An image display apparatus according to another embodiment of the present disclosure comprises: a display; and a signal processing device to output an image signal to the display, wherein, in response to an input peak luminance of an input image being higher than a reference peak luminance, the signal processing device is configured to perform third tone mapping, based on a combination of first tone mapping corresponding to the input peak luminance and second tone mapping corresponding to the reference peak luminance, and output a signal corresponding to the third tone mapping. Accordingly, grayscale expression can be enhanced. In particular, the grayscale expression of mid and high gray levels can be enhanced.

An image display apparatus according to further another embodiment of the present disclosure comprises: a display; and a signal processing device to output an image signal to the display, wherein, in response to receiving a first input image corresponding to a first input peak, the signal processing device is configured to perform tone mapping to output the first input image after converting the first input peak into a set luminance, and in response to receiving a second input image corresponding to a second input peak higher than the first input peak, the signal processing device is configured to perform the tone mapping to convert the second input peak into a set luminance and output the second input image after converting the first input peak into a first luminance lower than the set luminance. Accordingly, grayscale expression can be enhanced. In particular, the grayscale expression of mid and high gray levels can be enhanced.

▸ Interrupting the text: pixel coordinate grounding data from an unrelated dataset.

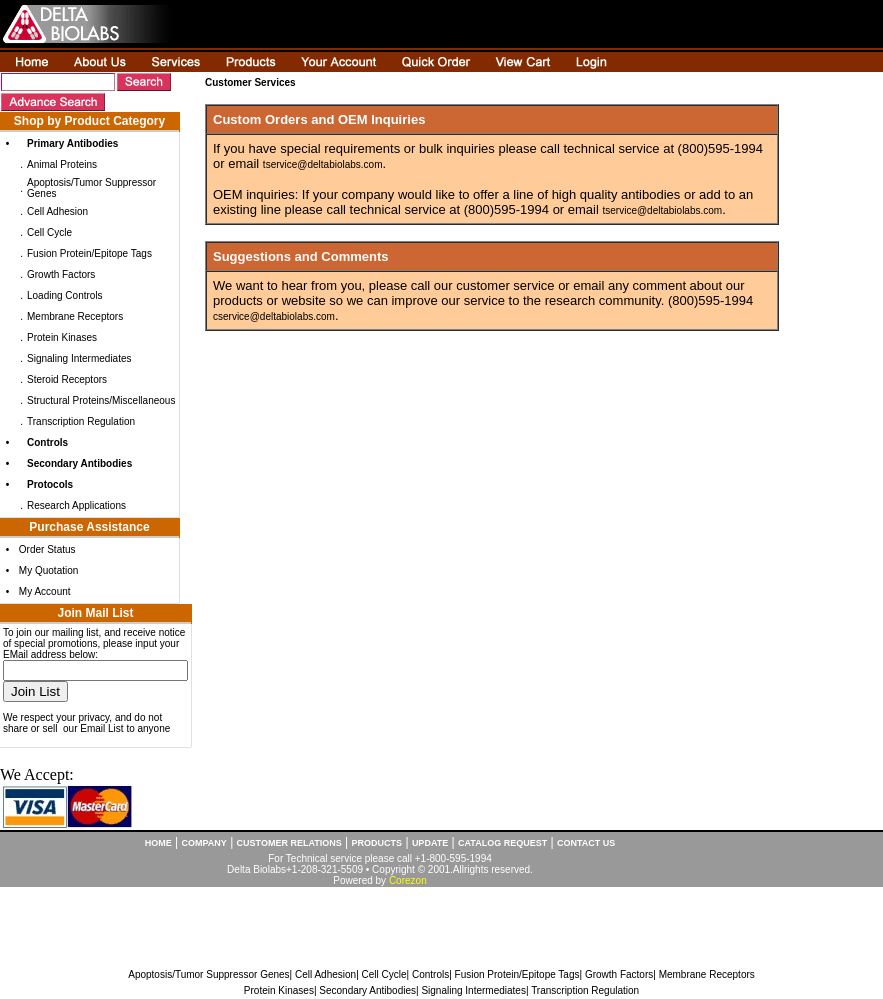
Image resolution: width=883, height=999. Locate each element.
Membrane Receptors (75, 316)
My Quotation (48, 570)
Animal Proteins (62, 164)
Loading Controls (65, 295)
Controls (430, 974)
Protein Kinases (62, 337)
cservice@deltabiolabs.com (274, 316)
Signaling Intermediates (79, 358)
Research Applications (76, 505)
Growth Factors (61, 274)
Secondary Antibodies (367, 990)
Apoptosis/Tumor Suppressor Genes (208, 974)
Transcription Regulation (81, 421)
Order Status (47, 549)
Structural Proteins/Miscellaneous (101, 400)
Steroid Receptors (67, 379)
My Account (45, 591)
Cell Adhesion (57, 211)
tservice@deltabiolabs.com (323, 164)
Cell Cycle (49, 232)
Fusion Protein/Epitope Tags (89, 253)
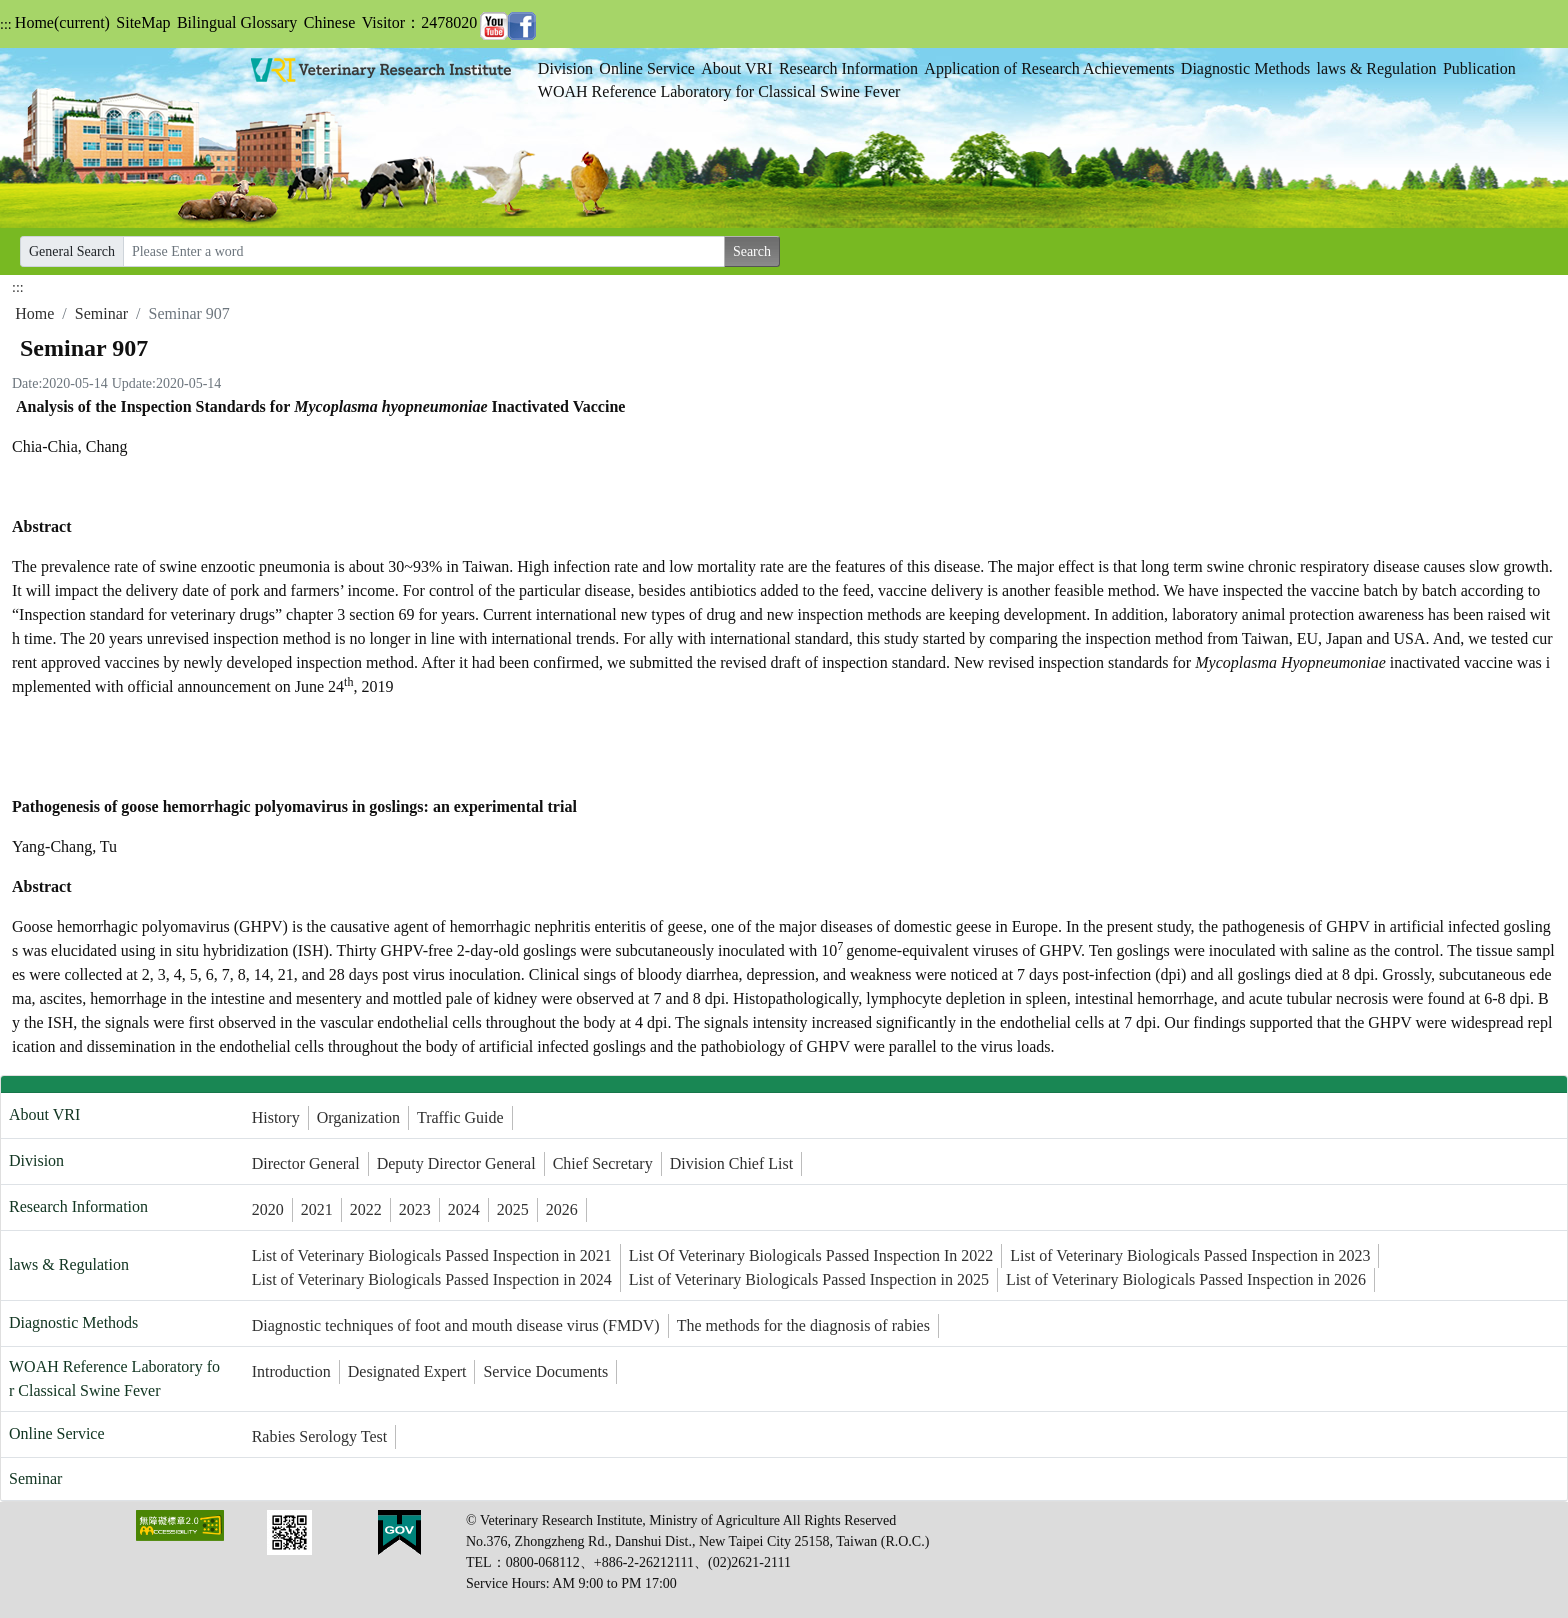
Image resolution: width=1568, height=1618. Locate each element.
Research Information (848, 68)
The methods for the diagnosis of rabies (803, 1325)
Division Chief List (732, 1163)
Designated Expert (407, 1371)
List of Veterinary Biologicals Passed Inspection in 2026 (1186, 1279)
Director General (306, 1163)
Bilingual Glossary (237, 22)
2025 (513, 1209)
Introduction (291, 1371)
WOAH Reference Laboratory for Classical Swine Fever (719, 91)
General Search (72, 251)
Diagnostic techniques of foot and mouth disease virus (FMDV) (456, 1325)
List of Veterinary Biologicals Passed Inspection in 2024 (432, 1279)
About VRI (736, 68)
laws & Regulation (1377, 68)
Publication (1479, 68)
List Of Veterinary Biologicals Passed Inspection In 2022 (811, 1255)
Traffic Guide (460, 1117)
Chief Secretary (603, 1163)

Meanwhile, in response to receiving a third input image corresponding to a third input peak higher than the second input peak, the signal processing device may be configured to perform the third tone mapping to convert the third input peak into a set luminance and output the third input image after converting the first input peak into a second luminance lower than the first luminance. Accordingly, grayscale expression can be enhanced. In particular, the grayscale expression of mid and high gray levels can be enhanced.

While the disclosure has been described with reference to the embodiments, the disclosure is not limited to the above described specific embodiments, and it will be understood by those skilled in the related art that various modifications and variations may be made without departing from the scope of the disclosure as defined by the appended claims, as well as these modifications and variations should not be understood separately from the technical spirit and prospect of the disclosure.